Studies of MTC have indicated great potential for such communications over mobile networks. The ubiquitous coverage of mobile networks is one main enabler.
However, to fully support these service requirements, it is necessary to improve efficiency in radio access networks to handle machine-type communications. Efforts have already been made in this direction, and the 3GPP Technical Report TR 23.888 “System Improvements for Machine-Type Communications”, hereby incorporated by reference, summarises an agreed architectural baseline for MTC services provided by a 3GPP wireless communication system.
An important consideration in improving efficiency is the use of multiple radio frequency bands in the most efficient way to handle both short range local communications links and wide area links via cellular networks.

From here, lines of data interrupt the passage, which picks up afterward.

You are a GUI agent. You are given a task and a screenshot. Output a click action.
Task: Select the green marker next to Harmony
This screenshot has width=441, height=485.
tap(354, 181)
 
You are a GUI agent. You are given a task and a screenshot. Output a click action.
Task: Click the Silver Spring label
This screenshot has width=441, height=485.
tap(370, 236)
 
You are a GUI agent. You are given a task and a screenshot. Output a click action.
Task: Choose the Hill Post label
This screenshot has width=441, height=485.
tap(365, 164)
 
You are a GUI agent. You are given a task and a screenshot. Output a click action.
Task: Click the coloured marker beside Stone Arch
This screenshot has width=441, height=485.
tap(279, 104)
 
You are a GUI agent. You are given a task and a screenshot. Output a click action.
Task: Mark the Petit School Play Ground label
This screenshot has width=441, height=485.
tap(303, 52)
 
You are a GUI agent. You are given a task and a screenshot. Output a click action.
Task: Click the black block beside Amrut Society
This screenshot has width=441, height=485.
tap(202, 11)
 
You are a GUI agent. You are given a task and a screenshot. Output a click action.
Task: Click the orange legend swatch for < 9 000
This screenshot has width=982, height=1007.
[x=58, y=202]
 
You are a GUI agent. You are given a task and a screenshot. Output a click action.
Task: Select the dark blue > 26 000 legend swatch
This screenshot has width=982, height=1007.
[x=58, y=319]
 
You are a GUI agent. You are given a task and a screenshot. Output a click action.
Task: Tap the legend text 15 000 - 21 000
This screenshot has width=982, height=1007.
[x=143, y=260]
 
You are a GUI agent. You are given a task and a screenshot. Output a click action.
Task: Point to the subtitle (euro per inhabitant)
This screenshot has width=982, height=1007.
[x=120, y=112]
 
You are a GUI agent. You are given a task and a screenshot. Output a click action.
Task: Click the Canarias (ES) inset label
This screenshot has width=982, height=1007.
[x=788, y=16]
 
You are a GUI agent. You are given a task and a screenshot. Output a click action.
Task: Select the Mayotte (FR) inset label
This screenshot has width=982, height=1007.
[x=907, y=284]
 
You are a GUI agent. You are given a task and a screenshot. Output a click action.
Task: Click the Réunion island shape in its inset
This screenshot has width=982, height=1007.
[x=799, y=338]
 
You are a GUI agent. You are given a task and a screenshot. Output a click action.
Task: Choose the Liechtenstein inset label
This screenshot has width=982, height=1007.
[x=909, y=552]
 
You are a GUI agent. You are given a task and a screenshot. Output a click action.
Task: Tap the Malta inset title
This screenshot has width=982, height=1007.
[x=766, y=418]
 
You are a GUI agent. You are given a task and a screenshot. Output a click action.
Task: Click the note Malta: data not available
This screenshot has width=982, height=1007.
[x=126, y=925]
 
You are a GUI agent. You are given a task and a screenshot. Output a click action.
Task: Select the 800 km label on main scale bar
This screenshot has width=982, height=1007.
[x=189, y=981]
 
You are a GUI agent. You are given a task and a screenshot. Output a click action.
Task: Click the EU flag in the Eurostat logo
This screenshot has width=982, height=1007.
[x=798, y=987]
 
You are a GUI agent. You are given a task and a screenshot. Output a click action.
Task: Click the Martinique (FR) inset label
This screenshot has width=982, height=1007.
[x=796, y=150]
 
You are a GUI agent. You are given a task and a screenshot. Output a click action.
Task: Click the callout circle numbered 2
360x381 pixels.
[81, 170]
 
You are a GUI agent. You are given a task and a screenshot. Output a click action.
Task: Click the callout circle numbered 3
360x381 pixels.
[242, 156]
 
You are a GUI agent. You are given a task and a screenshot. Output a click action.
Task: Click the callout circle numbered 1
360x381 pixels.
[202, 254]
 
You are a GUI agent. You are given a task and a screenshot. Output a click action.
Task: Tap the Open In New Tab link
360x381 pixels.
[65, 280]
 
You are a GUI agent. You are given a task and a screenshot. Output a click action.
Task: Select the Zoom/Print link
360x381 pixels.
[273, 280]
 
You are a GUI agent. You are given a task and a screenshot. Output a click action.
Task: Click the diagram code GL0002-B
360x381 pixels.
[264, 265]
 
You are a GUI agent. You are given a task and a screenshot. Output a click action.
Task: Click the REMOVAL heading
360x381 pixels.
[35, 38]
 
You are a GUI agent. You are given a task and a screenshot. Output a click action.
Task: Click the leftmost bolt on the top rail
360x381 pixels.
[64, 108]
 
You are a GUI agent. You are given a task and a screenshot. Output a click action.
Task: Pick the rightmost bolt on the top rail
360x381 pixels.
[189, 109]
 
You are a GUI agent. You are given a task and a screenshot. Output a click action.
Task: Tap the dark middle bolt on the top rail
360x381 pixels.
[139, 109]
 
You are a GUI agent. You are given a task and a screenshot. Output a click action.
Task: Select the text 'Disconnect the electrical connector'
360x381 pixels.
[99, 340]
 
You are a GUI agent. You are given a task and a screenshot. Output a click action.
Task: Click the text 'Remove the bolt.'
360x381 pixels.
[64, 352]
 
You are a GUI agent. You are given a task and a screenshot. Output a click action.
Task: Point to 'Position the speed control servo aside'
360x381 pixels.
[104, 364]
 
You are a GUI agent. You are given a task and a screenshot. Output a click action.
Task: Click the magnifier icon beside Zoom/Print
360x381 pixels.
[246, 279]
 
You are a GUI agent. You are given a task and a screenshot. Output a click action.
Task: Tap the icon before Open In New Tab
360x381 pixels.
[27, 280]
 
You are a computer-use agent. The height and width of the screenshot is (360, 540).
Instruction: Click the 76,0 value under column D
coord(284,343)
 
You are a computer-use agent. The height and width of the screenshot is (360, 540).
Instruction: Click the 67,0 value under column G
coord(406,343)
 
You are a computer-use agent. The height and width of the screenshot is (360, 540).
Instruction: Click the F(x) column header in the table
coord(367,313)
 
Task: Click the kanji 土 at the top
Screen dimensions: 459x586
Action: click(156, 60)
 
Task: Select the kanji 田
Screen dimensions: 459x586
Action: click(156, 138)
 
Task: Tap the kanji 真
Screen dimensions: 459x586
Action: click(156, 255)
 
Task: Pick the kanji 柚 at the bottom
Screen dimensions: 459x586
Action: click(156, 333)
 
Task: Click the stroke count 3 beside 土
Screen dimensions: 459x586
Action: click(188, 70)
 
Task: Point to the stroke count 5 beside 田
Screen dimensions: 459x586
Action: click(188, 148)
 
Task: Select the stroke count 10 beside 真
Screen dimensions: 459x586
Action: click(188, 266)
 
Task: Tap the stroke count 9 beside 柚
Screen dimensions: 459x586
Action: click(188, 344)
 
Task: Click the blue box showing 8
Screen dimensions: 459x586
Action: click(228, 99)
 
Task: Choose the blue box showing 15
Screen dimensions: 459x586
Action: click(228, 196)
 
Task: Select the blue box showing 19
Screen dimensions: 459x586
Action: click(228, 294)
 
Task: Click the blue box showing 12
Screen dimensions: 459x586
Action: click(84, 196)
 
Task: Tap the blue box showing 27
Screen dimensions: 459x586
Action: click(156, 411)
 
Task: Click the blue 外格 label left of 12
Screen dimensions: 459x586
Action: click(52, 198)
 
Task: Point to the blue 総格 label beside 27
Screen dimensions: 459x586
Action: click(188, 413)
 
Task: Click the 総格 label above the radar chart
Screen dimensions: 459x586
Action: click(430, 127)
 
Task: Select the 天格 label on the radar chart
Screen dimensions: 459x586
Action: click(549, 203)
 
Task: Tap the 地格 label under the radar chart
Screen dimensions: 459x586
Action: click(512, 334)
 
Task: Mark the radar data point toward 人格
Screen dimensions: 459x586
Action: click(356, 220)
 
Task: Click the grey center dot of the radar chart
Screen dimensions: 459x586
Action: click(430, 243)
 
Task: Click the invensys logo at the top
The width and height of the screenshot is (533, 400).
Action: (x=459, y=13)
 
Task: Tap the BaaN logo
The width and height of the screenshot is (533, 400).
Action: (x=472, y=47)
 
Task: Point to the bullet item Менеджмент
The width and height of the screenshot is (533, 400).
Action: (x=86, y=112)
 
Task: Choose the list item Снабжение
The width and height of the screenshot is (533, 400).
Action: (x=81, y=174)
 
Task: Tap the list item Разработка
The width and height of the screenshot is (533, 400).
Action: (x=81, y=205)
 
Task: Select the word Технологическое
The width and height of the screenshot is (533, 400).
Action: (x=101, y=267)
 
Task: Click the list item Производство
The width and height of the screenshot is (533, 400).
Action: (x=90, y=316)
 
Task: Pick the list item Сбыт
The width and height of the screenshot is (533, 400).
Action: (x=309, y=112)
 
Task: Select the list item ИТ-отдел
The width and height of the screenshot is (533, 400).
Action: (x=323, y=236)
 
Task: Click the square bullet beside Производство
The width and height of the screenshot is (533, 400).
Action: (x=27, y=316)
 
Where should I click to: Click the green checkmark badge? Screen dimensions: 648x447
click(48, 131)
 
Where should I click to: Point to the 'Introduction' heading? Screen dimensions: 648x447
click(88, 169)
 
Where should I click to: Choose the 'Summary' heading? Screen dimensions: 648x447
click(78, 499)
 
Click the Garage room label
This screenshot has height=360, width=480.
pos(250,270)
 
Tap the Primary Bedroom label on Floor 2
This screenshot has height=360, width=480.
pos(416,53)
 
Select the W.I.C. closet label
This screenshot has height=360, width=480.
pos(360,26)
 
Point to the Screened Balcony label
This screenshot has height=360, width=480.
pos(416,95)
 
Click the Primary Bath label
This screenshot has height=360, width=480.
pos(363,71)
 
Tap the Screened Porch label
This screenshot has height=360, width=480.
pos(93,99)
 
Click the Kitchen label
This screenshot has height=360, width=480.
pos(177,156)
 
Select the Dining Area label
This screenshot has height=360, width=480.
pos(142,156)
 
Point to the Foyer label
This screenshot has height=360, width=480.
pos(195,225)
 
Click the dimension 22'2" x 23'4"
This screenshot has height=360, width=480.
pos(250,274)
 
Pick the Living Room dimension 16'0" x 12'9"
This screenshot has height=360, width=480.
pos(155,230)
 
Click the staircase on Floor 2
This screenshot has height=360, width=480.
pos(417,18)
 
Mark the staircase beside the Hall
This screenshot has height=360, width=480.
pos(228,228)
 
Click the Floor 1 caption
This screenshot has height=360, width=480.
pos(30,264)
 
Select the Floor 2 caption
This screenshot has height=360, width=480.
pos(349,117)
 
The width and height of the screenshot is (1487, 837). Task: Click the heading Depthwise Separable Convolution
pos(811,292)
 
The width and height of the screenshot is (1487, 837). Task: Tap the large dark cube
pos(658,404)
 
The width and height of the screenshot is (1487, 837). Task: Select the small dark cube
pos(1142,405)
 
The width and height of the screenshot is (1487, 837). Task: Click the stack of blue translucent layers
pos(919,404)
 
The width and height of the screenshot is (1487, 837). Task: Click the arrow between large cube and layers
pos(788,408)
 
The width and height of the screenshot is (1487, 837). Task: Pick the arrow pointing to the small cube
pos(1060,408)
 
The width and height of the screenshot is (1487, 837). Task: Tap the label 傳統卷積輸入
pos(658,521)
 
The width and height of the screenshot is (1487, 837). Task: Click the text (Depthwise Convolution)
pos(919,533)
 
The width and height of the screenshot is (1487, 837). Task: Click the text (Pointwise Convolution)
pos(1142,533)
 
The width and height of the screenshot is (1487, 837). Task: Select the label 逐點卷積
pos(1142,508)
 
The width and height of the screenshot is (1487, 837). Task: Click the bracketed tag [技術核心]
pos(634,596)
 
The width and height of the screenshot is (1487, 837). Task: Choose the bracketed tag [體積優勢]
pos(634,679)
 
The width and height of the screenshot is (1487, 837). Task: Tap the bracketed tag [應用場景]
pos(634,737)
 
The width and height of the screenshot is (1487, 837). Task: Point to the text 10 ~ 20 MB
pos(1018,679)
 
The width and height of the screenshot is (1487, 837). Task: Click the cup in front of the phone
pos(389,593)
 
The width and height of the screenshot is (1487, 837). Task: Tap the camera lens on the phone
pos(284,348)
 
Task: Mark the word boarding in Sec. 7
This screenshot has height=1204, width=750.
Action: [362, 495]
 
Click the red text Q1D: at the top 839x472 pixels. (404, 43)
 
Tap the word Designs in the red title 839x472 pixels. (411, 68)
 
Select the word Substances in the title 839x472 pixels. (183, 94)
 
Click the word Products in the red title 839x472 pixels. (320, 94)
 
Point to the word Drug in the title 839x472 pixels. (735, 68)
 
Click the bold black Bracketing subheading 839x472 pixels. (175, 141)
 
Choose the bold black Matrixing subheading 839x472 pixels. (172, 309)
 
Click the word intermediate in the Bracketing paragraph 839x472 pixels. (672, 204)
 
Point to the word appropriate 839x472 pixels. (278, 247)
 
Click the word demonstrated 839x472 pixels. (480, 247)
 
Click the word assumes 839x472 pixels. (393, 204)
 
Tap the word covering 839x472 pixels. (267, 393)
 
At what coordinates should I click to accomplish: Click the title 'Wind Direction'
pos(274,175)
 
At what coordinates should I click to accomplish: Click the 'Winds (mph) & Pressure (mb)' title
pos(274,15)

As the number of devices in a given geographical area increases, the problem of radio interference between devices will increase. Typically, in one geographical area there will be many devices using radio communication information both on short range (<100 m) links and using cellular wide area networks (typically >100 m).
Typical scenarios where the number of devices will be seen to be increasing includes “smart cities” where many devices are deployed in the environment for transportation, environmental monitoring, etc. using both short range and long range communications networks.
Another environment where many devices could be deployed in close proximity is in the home, where many devices use radio connections for the transfer of sensor data, health related data, personal information and general communications (WiFi and voice), etc. The expression “geographical area” is thus to be interpreted broadly. It could include, for example, a single house or office building.
There are several different scenarios where interference mitigation would be beneficial including:                (i) Interference between devices operating on the same band (e.g. the ISM band at 2.4 GHz) with either:                    the same radio access technology; or            different radio access technologies                        (ii) Interference between devices operating in different frequency bands (but still causing mutual interference caused by receiver and/or transmitter non-linearity).        
The management of interference can generally take two forms:                (a) Passive interference management: this is where one device monitors for interference and operates in a way to avoid any potential problems.        (b) Active interference management: where one device can communicate to other devices information relating to interference, which can be used by other devices to avoid potential problems.        
However, such management is generally confined to a single radio access network (RAN) as explained below. In the above-mentioned scenarios, there is a need to improve existing interference and co-existence schemes to avoid potential conflicts across diverse systems.